▸ TASK INSTRUCTIONS:
Format as a JSON list of strings the lines from the one containing "The height and width of the screenshot is (378, 534)." through the end of the lines, one string per line. Leave out blank lines and the pictures.

────────

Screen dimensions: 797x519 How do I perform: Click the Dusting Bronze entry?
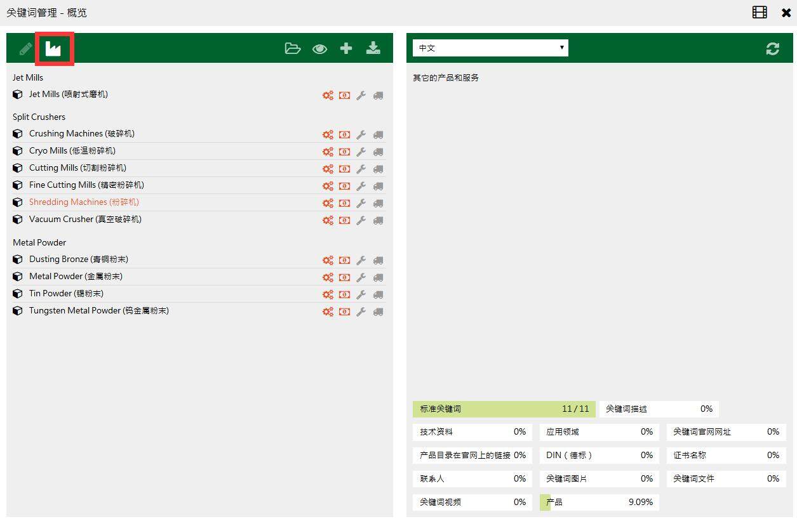(78, 260)
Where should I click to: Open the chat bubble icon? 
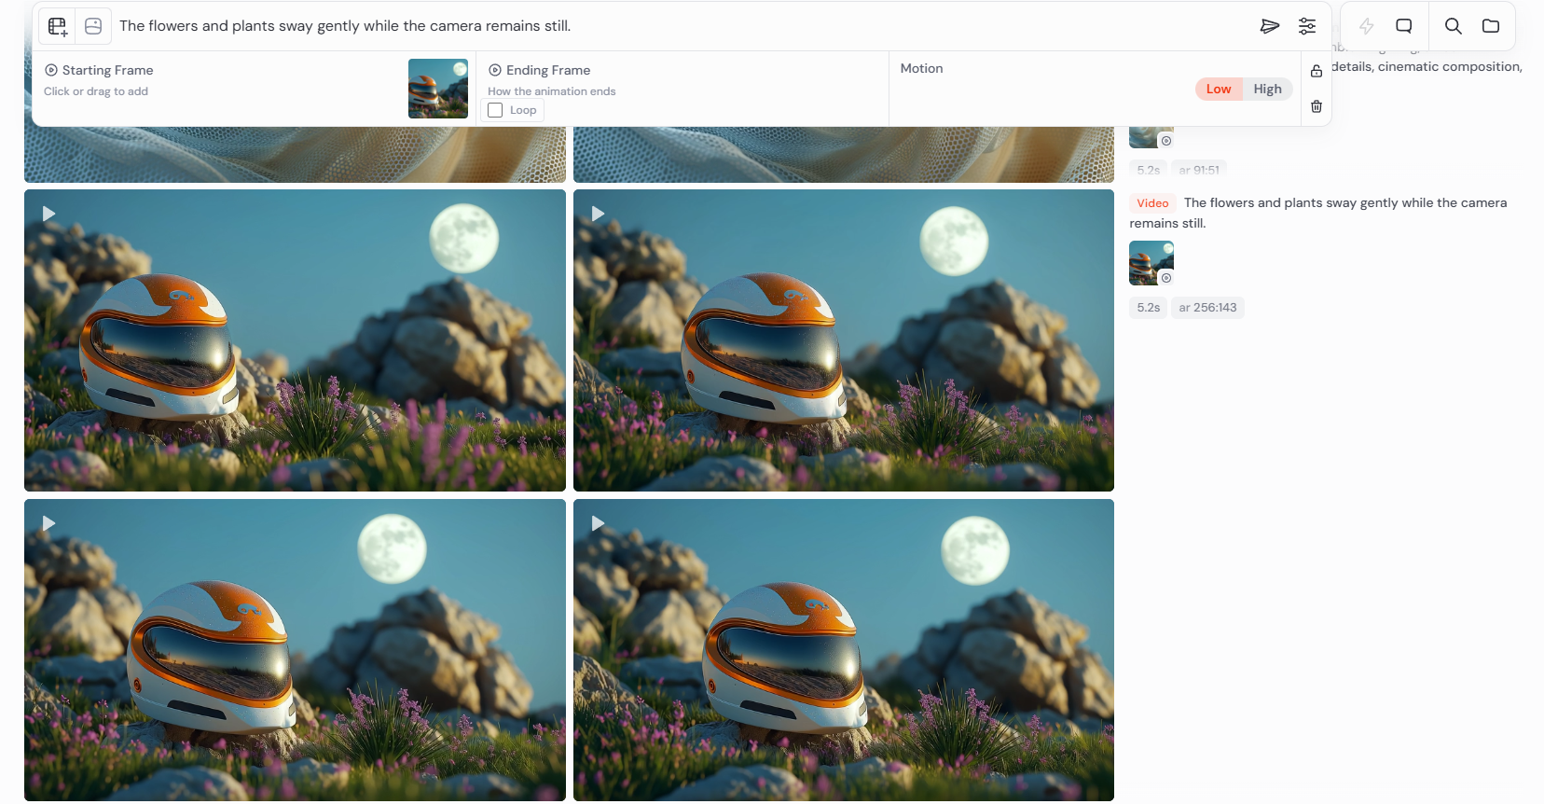click(1404, 26)
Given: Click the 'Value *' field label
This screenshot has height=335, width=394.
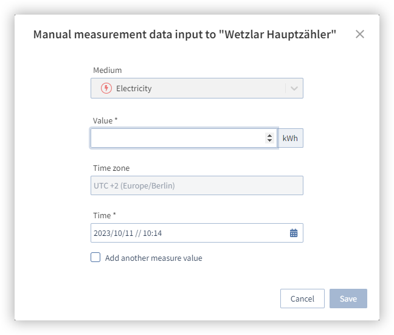Looking at the screenshot, I should [105, 120].
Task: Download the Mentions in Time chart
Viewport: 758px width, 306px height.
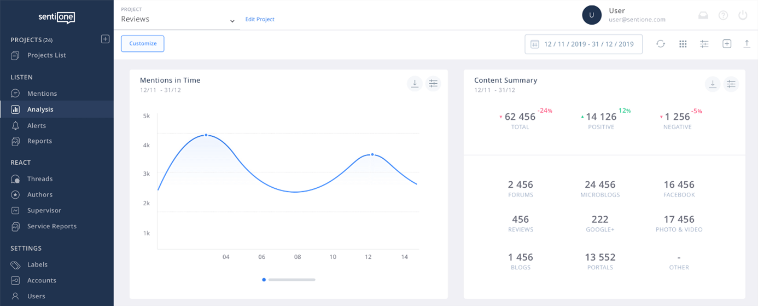Action: (x=415, y=84)
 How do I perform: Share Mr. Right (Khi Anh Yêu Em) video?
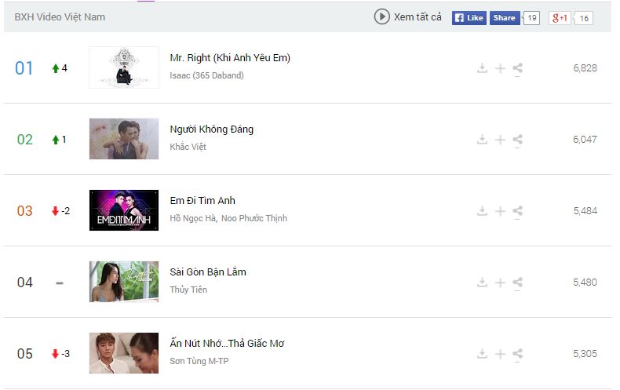[x=518, y=68]
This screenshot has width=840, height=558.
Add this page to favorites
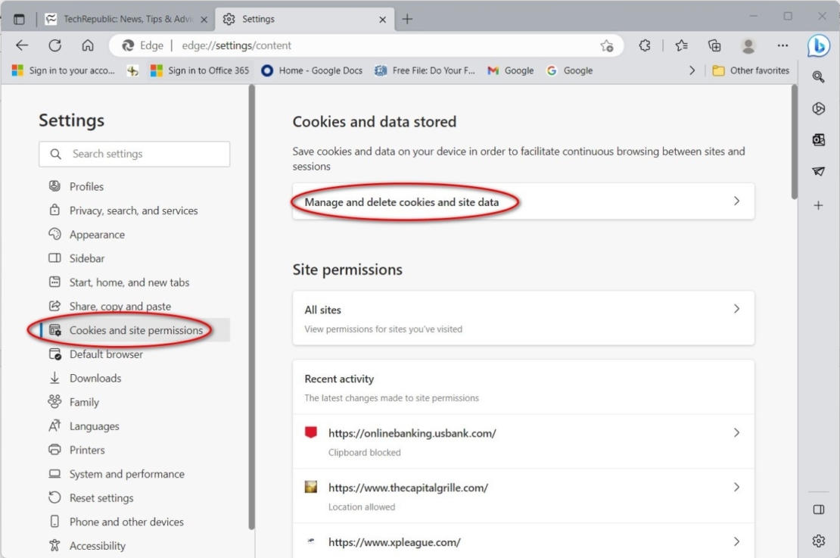[607, 45]
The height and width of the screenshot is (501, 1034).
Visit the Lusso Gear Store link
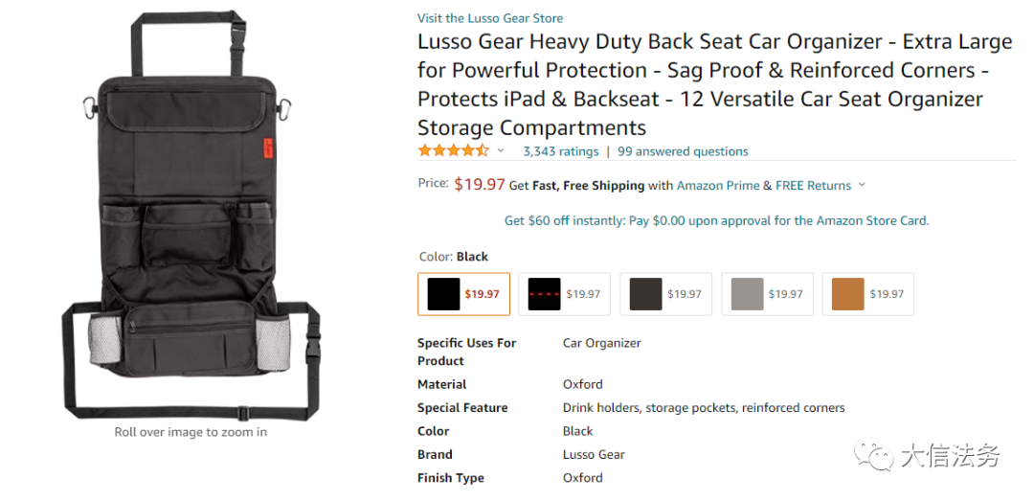[490, 18]
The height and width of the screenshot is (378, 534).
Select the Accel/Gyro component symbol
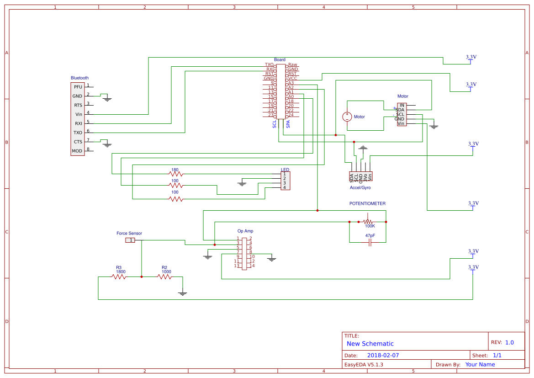[x=361, y=176]
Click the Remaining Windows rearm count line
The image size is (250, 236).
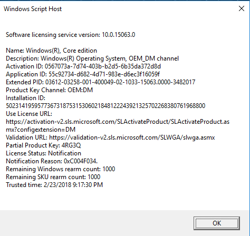[x=61, y=169]
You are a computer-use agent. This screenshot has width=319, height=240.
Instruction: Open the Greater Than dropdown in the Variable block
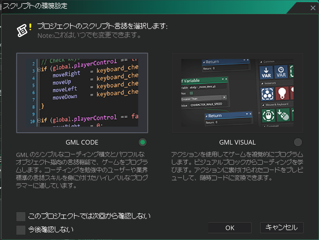coord(224,97)
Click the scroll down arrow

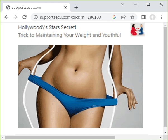tap(165, 132)
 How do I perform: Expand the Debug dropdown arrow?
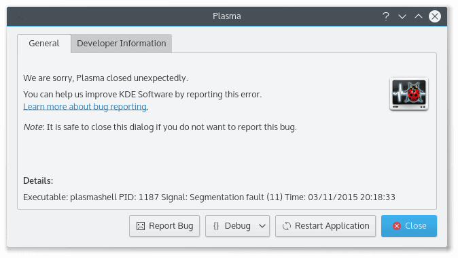tap(262, 226)
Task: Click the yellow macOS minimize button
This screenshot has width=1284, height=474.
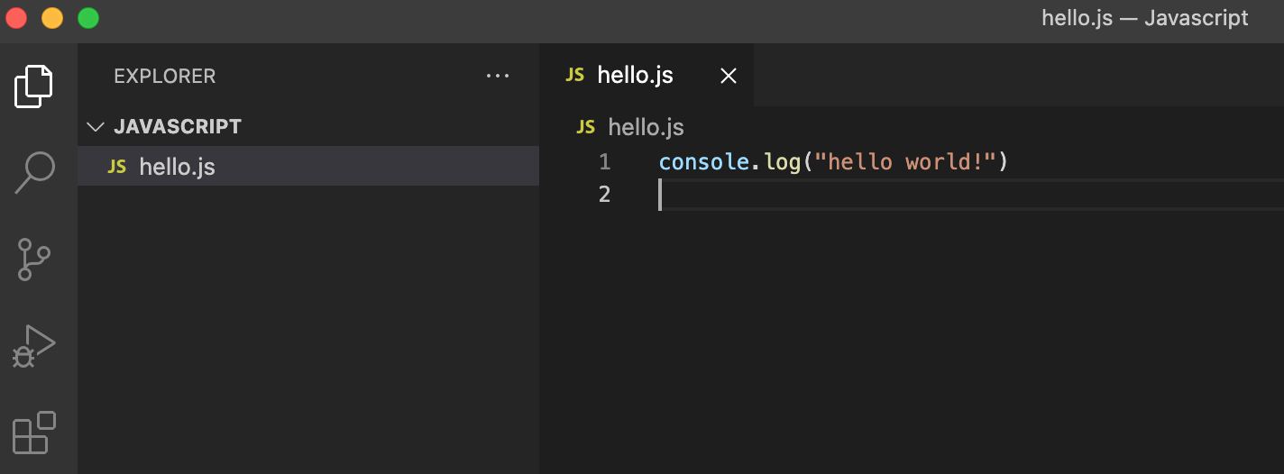Action: pyautogui.click(x=52, y=17)
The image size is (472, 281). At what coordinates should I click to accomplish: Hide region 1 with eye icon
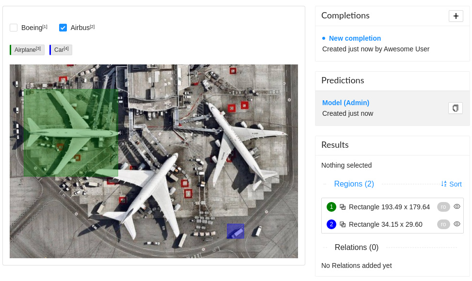tap(457, 207)
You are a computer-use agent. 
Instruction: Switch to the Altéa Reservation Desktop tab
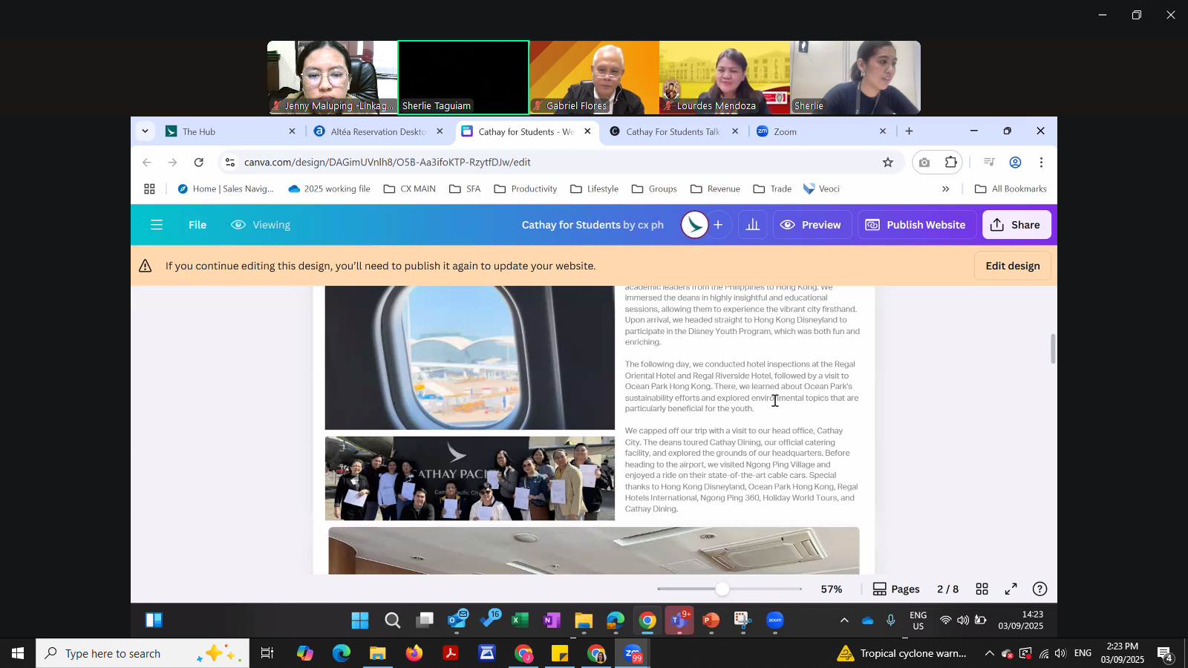[x=377, y=131]
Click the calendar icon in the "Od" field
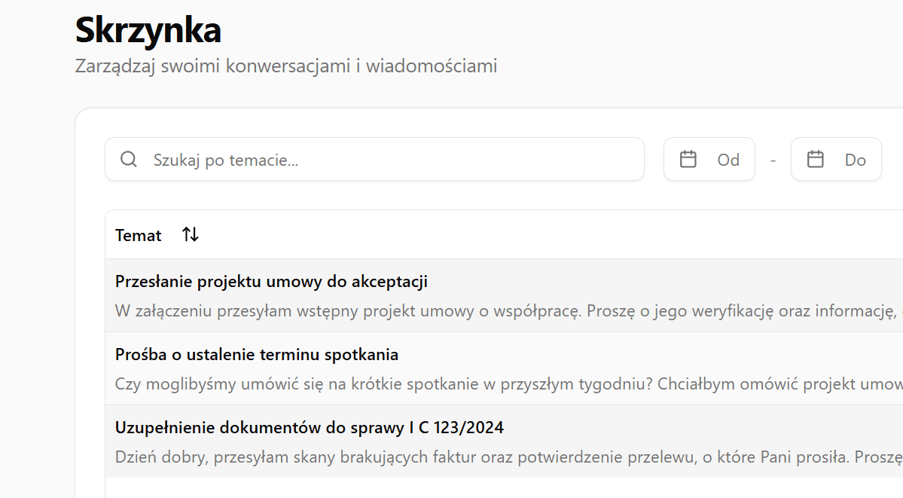The image size is (903, 498). (x=689, y=159)
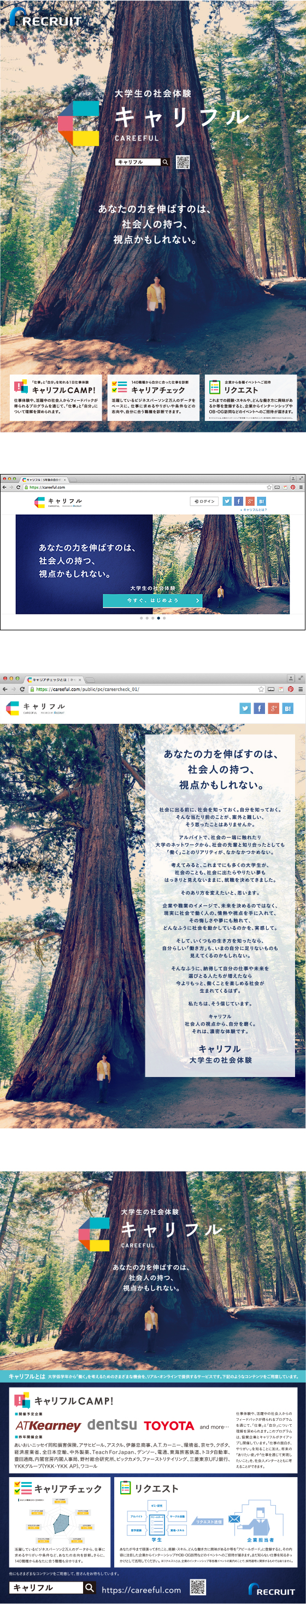Screen dimensions: 306x1604
Task: Click the large Google+ icon on the careercheck page
Action: click(274, 708)
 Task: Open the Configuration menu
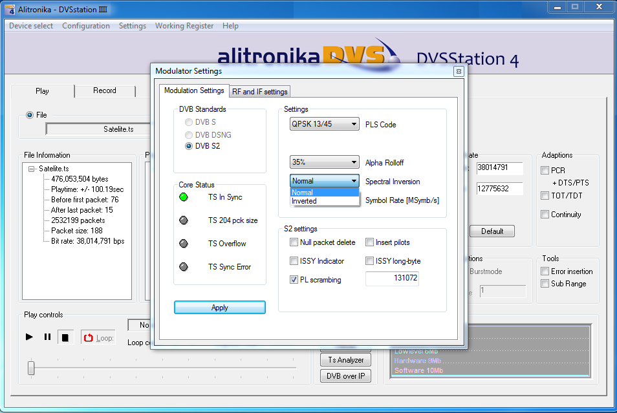pos(86,26)
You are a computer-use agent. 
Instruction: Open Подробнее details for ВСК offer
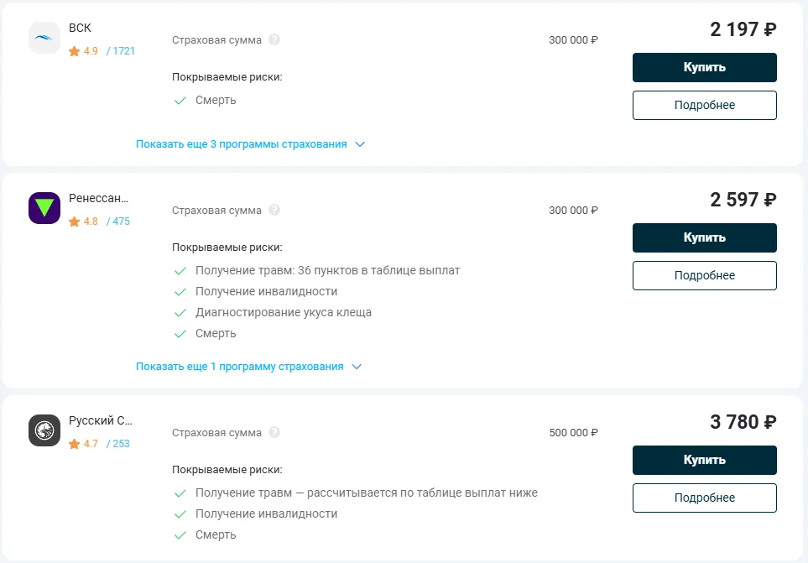(x=705, y=105)
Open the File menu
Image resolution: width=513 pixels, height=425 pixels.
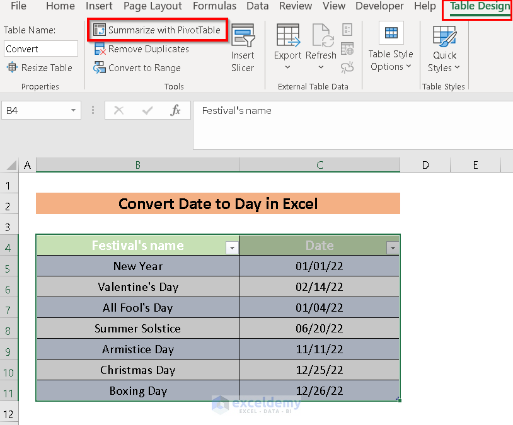18,6
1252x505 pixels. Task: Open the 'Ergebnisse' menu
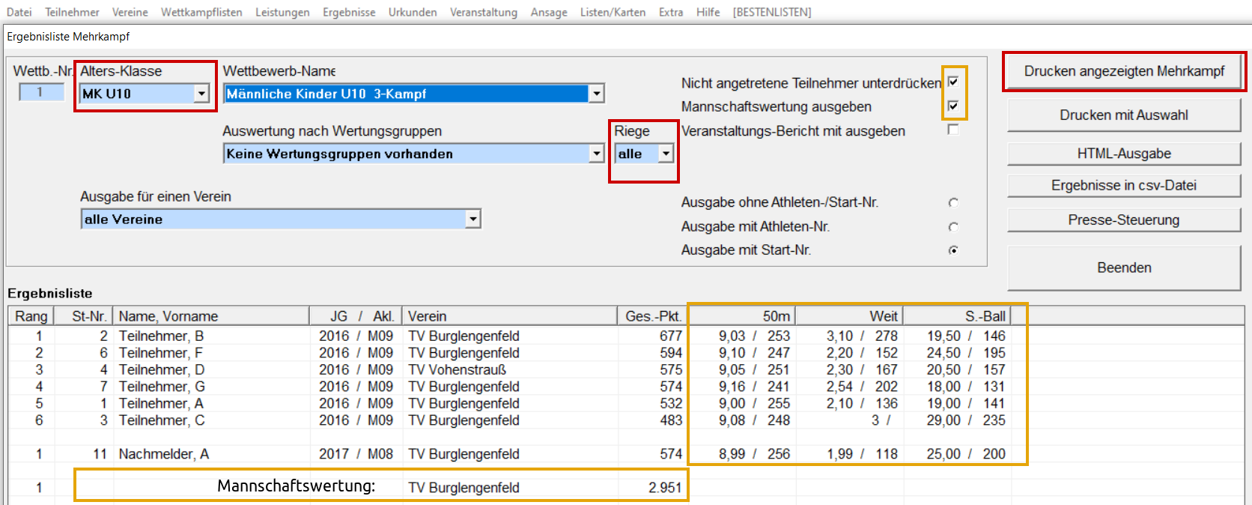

────────

▸ WRITTEN RESPONSE:
[
  "The height and width of the screenshot is (378, 534).",
  "Select the Accel/Gyro component symbol",
  "[x=361, y=176]",
  "Click the Remaining Windows rearm count line",
  "The image size is (250, 236).",
  "[x=61, y=169]",
  "You are a computer-use agent. This screenshot has width=319, height=240.",
  "Instruction: Open the Greater Than dropdown in the Variable block",
  "coord(224,97)",
  "Click the scroll down arrow",
  "tap(165, 132)",
  " How do I perform: Expand the Debug dropdown arrow?",
  "tap(262, 226)",
  "Task: Click the yellow macOS minimize button",
  "This screenshot has width=1284, height=474.",
  "Action: pyautogui.click(x=52, y=17)",
  "The image size is (472, 281). At what coordinates should I click to accomplish: Hide region 1 with eye icon",
  "tap(457, 207)",
  "You are a computer-use agent. ",
  "Instruction: Switch to the Altéa Reservation Desktop tab",
  "[x=377, y=131]",
  "Click the calendar icon in the \"Od\" field",
  "The image size is (903, 498). (x=689, y=159)",
  "Screen dimensions: 306x1604",
  "Task: Click the large Google+ icon on the careercheck page",
  "Action: click(274, 708)",
  " Task: Open the Configuration menu",
  "pos(86,26)",
  "You are a computer-use agent. ",
  "Instruction: Open Подробнее details for ВСК offer",
  "(x=705, y=105)",
  "Open the File menu",
  "Image resolution: width=513 pixels, height=425 pixels.",
  "18,6",
  "1252x505 pixels. Task: Open the 'Ergebnisse' menu"
]